====== 本文

【ラスクル】新規上場株式(IPO)財務分析。危険なかほり?

ラスクルが5月31日上場


5月31日に東証マザーズに新規上場するラスクルの財務分析をしてみたいと思います。

ラスクルは大和証券と三菱UFJモルガン・スタンレー証券です。

この組み合わせは最近だとSGホールディングス(佐川急便)やQBハウスでありましたね、

今回はそんなラスクルの財務分析をしてみたいと思います。

なお、財務分析は目論見書で掲載されている直近2年によります。

ラスクルのビジネスモデル

ラスクルはもともとは印刷の新しい発注の仕組み作りを目的として作られた会社です。

現在は仕組みを変えれば、世界はもっと良くなるをコンセプトにIT化されていない業界をIT化することで産業構造を変えることをビジネスモデルとしています。

具体的には現在下記の2つのビジネスを手がけています。ドメイン自体はかなり広めに取っていますので2つの業態以外にもIT化が遅れている業界に参入する可能性はありそうですね。
ラスクルビジネスモデル

出所:ラスクル目論見書より

ラスクル

CMでおなじみの働く人のネット印刷「ラスクル」

インターネットを通じて全国から寄せられたお客様の注文にぴったりな印刷会社を選出。その印刷機の非稼働時間で印刷することにより、高品質な印刷物を安価で提供する仕組みを開発しました。

私はプリントパック派なのでラスクル自体は使ったことありませんが、プリントパックと同じような事業だとすればかなり便利です。

通常印刷会社に頼む金額と比較してかなり安いこと、早いこと、無駄がない点が評価できます。

ラスクル自体は使ったことないでの比較はできませんが・・・

ハコベル

革新的なネット運送サービス「ハコベル」

ハコベルとは、PC・スマホから「すばやく」「かんたん」に荷物の配送予約ができるサービスです。各運送会社の非稼働時間で配送することにより、高品質かつ安価にご利用いただける仕組みを開発しました。

運送業もIT化が遅れてそうな業界ですね。これも使ったことはありませんが、WEBページを見ると価格がかなり安くてびっくりしました。

ラスクルの収益性

次はラスクルの収益性を見ていきましょう。

売上高総利益率

まずは本業の儲けを表す売上高総利益率から見ていきましょう

平成28年7月期17.7%

平成29年7月期22.65%

と大きく良化しています。

業態が変わっている最中だからでしょうかね。。。

判断するのはもう少し業績が落ち着いてからかな。

売上高営業利益率

次は本業の儲けを表す売上高営業利益率から見ていきましょう

平成28年7月期ー28.22%

平成29年7月期ー14.92%

と2年連続でマイナスです。

============

課題 1: 本文によると、ラスクルが5月31日に新規上場する市場はどこか。
課題 2: ラスクルの財務分析の文章を、最後の文の後から書き継げ。
この後に並ぶ行は解答に使わない。

====== 提示資料

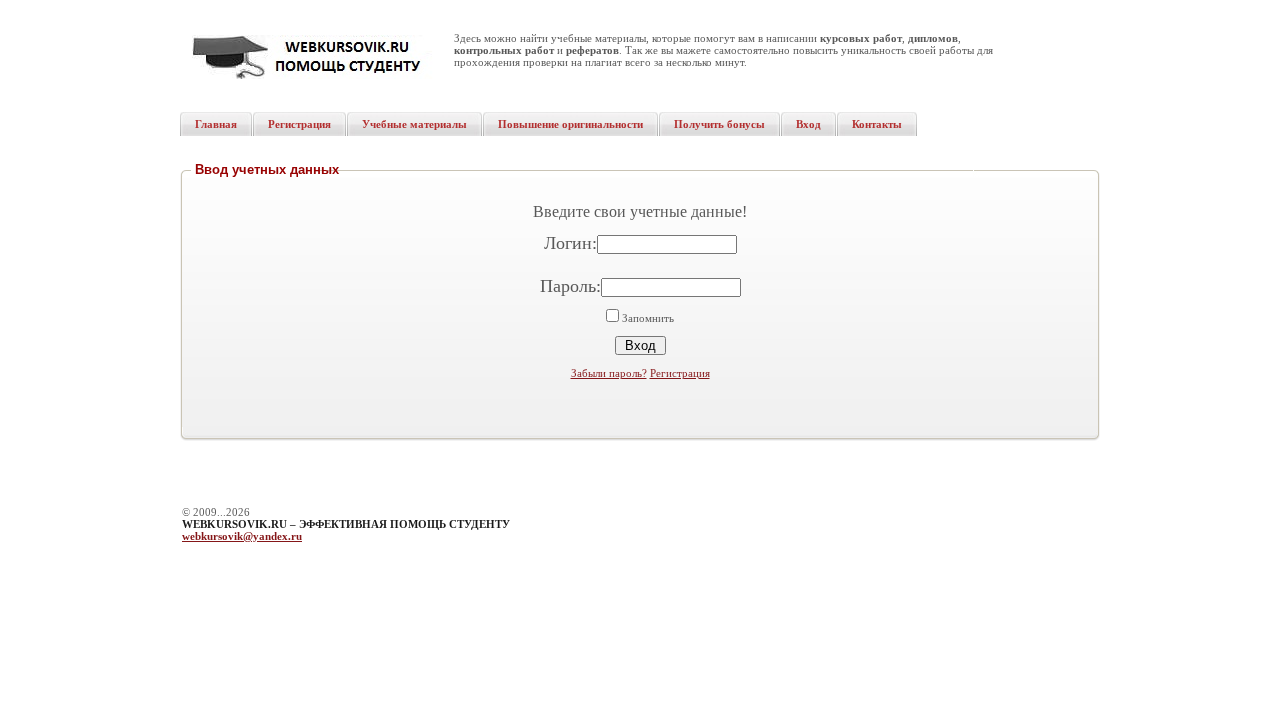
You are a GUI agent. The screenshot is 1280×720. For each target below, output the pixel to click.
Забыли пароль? (609, 373)
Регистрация (680, 373)
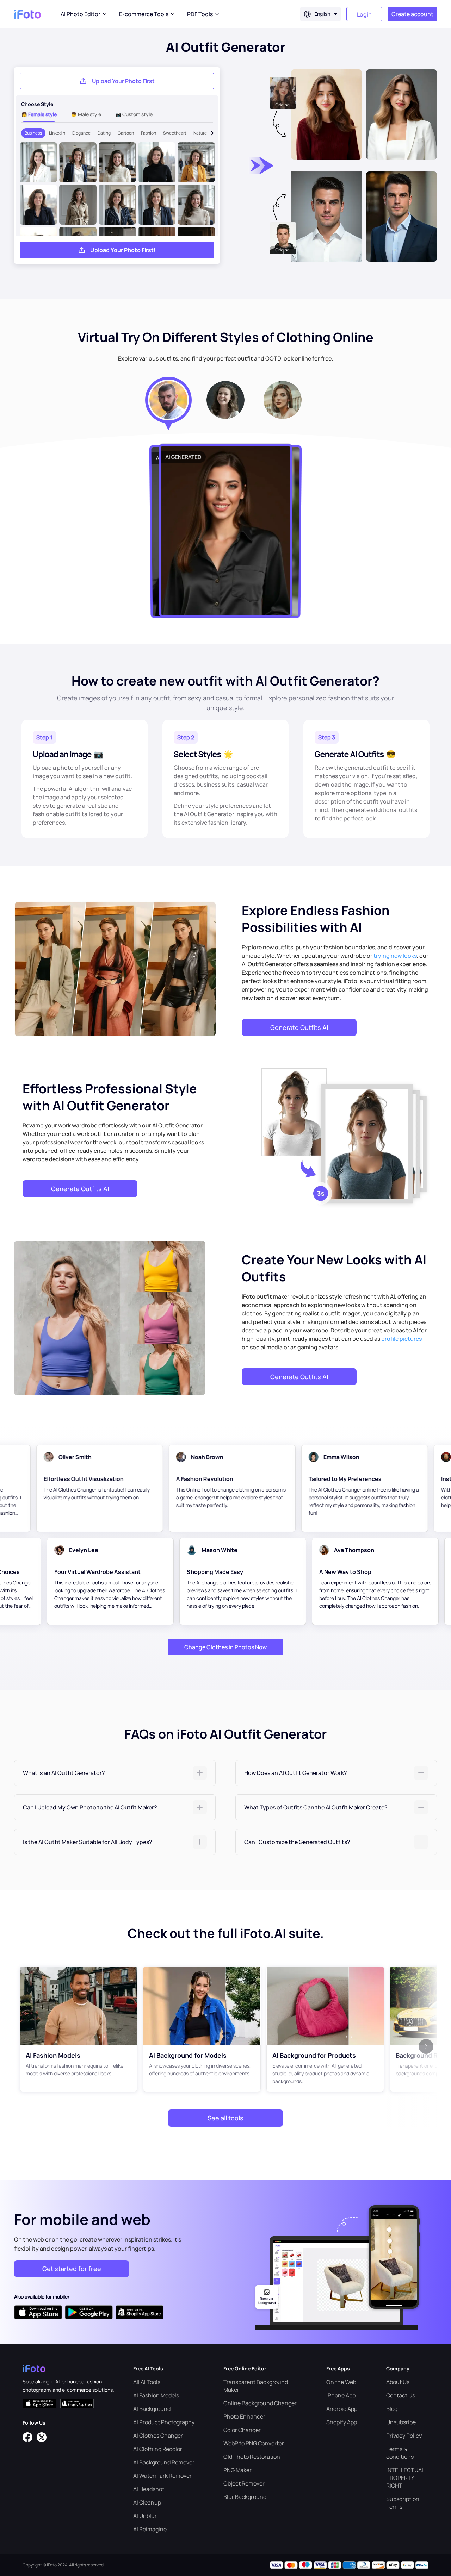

============

模範解答 1: 東証マザーズ

模範解答 2:
マイナス幅はだいぶ減ってはいますが・・・

売上高経常利益率

次に利息や営業外収益を含めた売上高経常利益率をみていきます。

平成28年7月期ー28.30%

平成29年7月期ー15.15%

こちらも2年連続で大幅マイナスです。

こちらもマイナス幅は縮小はしています。

売上伸び率

売上げの伸びはこんな感じです。

平成27年7月期247.18%

平成28年7月期92.14%

平成29年7月期51.01%

と3年連続で大きく伸びています。

このあたりは評価できるところですね。

収益性まとめ

売上の伸びは非常に大きいが利益は出ておらず様子見が正解?

ラスクルの安全性

次はラスクルの安全性を見ていきましょう。

流動比率

次に短期的な支払能力をみる流動比率です。

平成28年7月期間203.58%

平成29年7月期256.20%

とこちらも改善しています。

また流動資産の大半が現金預金ですので資金面は問題ないでしょう。

自己資本比率

平成28年7月期60.4%

平成29年7月期61.8%

とこちらの面も高い水準で問題ありません。

キャッシュフロー

キャッシュフローは平成28年7月期は

営業活動によるキャッシュフローはマイナス

投資活動によるキャッシュフローはマイナス

財務活動によるキャッシュフローはプラス

となっています。

フリーキャッシュフローもマイナスになっています。

平成29年7月期も

営業活動によるキャッシュフローはマイナス

投資活動によるキャッシュフローはマイナス

財務活動によるキャッシュフローはプラス

となっています。

フリーキャッシュフローもマイナスとなっています。

現状ではお金が事業だけでは回っておらず、借り入れや株式の発行に頼っている状況です

キャッシュフロー計算書の簡単な見方はこちらからどうぞ。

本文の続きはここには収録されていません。